Please retype the text of every record below word for word, leaving out the pictures.

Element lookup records
%%

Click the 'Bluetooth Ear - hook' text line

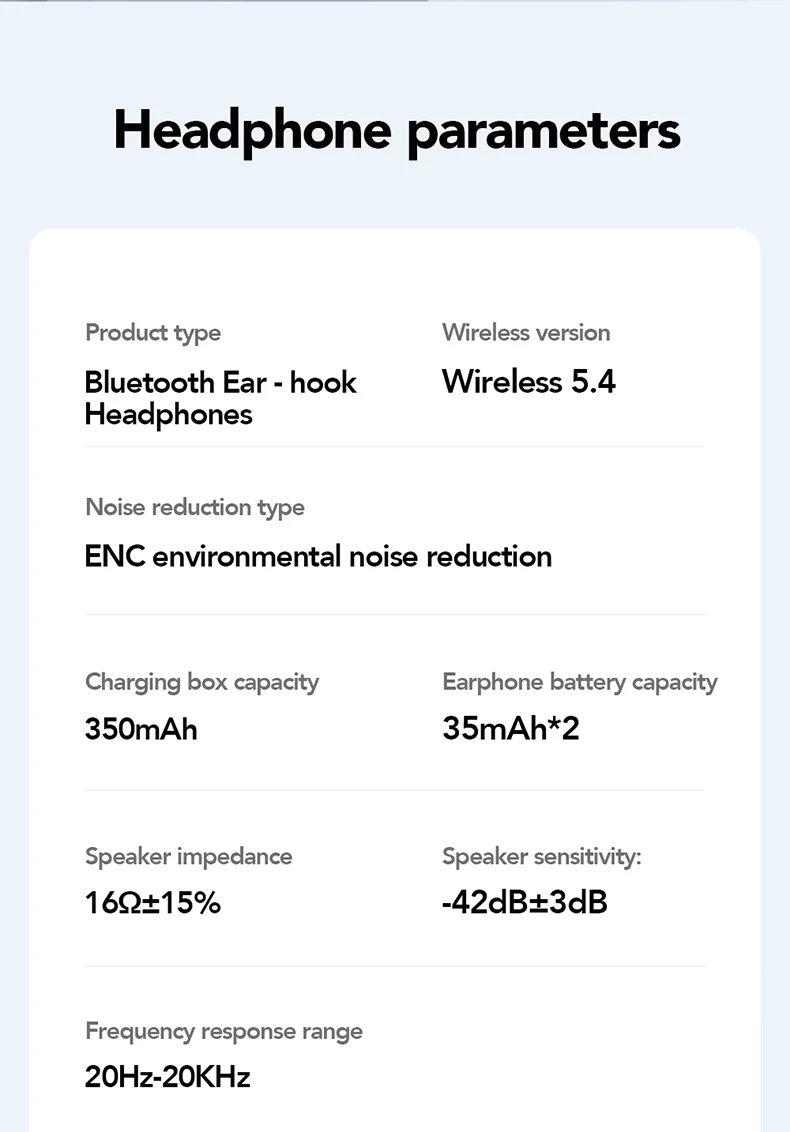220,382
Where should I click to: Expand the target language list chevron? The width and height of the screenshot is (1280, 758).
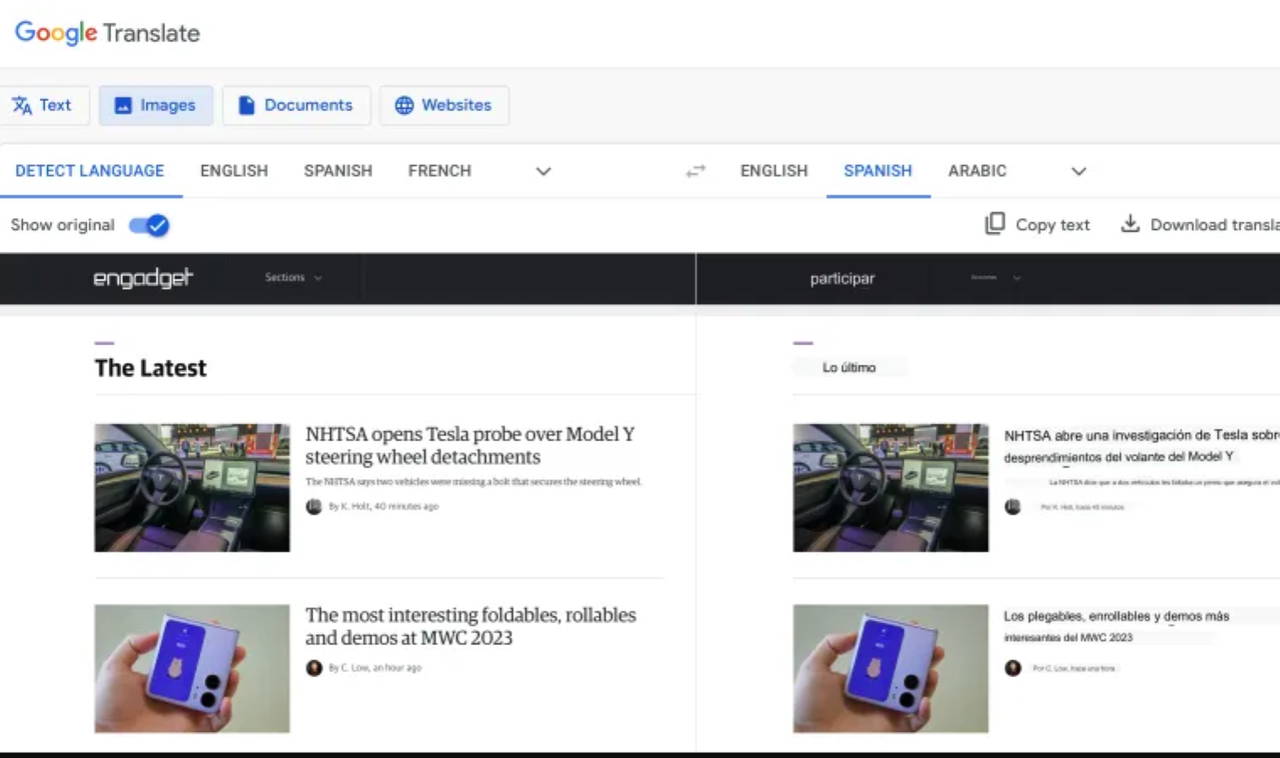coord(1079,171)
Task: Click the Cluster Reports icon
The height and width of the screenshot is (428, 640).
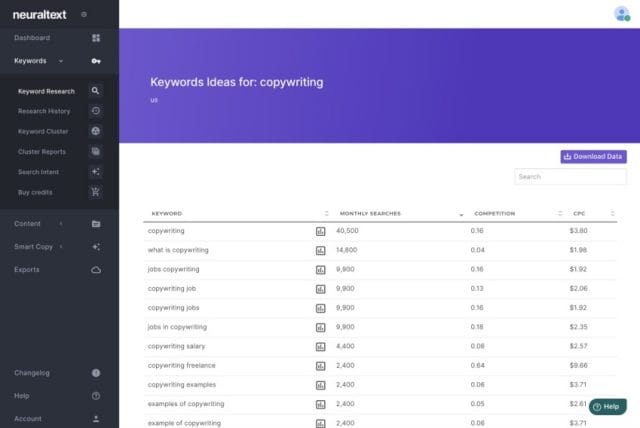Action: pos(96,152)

%%

▶ _Result_:
Click the 'Bluetooth Ear - hook' text line

220,382
Where should I click to: Expand the target language list chevron? The width and height of the screenshot is (1280, 758).
coord(1079,171)
Task: Click the Cluster Reports icon
The height and width of the screenshot is (428, 640).
Action: pos(96,152)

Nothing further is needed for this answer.